这篇主要介绍 MySQL 索引的 Cardinality 值（基数）以及索引的可选择性。

索引基数值

索引基数的含义：

由索引中唯一值计算的一个预估值。索引基数值的准确程度直接影响到 MySQL 优化器基于此索引的查询计划是否准确高效。

与索引基数值最为密切的典型场景就是：一条 SQL 在某一时刻执行比较慢，其中较为可能的原因就是当前表记录更新频繁，这条 SQL 执行计划走的索引基数值没及时更新，优化器选择走备用索引或者走全表扫描，从而非最优执行计划，最终执行结果没有达到预期，总体查询时间较慢，这时可能得手工更新索引的基数值。

索引的可选择性：

索引的可选择性好与坏，和索引基数关系非常密切。基数值越高，索引的可选择性越好；相反，基数越低，索引的可选择性越差。优化器优先使用的索引一般选择性都不差，除非没得选，才会走选择性稍差点的索引或者走全表扫描。

影响索引基数值的相关指标：

表的 sample page 个数，也就是表样例数据页的个数，这个在之前表样例数据计算中详细讲过。
表的更新频率，一般来说，当 1/16 的数据页被更新过，就会自动更新索引基数。
索引列的数据分布程度，比如状态类，订单号，日期等。

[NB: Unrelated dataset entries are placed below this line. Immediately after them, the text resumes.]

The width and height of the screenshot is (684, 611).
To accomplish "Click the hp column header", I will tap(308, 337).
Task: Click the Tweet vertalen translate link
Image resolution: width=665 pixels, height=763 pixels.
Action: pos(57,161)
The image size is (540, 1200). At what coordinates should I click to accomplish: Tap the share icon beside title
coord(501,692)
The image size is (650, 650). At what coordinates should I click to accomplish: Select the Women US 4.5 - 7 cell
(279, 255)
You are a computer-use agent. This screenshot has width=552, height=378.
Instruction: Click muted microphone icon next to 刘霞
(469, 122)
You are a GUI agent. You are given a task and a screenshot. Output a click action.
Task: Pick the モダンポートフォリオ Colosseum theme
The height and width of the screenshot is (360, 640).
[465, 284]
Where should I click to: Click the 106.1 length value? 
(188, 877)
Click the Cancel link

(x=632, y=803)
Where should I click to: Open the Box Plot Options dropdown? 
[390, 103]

不同的数据分布，有不同的索引基数。
手动进行索引基数更新，比如 analyze table、show table status 等。

查看某个索引的基数值，有多种方式：

直接执行 show index from tablename。
查询数据字典表 information_schema.statstics。

举例

下面来举例说明索引基数在不同的数据分布场景下的变化以及对优化器的影响。

基础表结构如下：表 ytt_sample 有 7 个字段，5 个索引，其中主键的基数最大，可选择性最好，其他的索引要看数据的分布状况来定。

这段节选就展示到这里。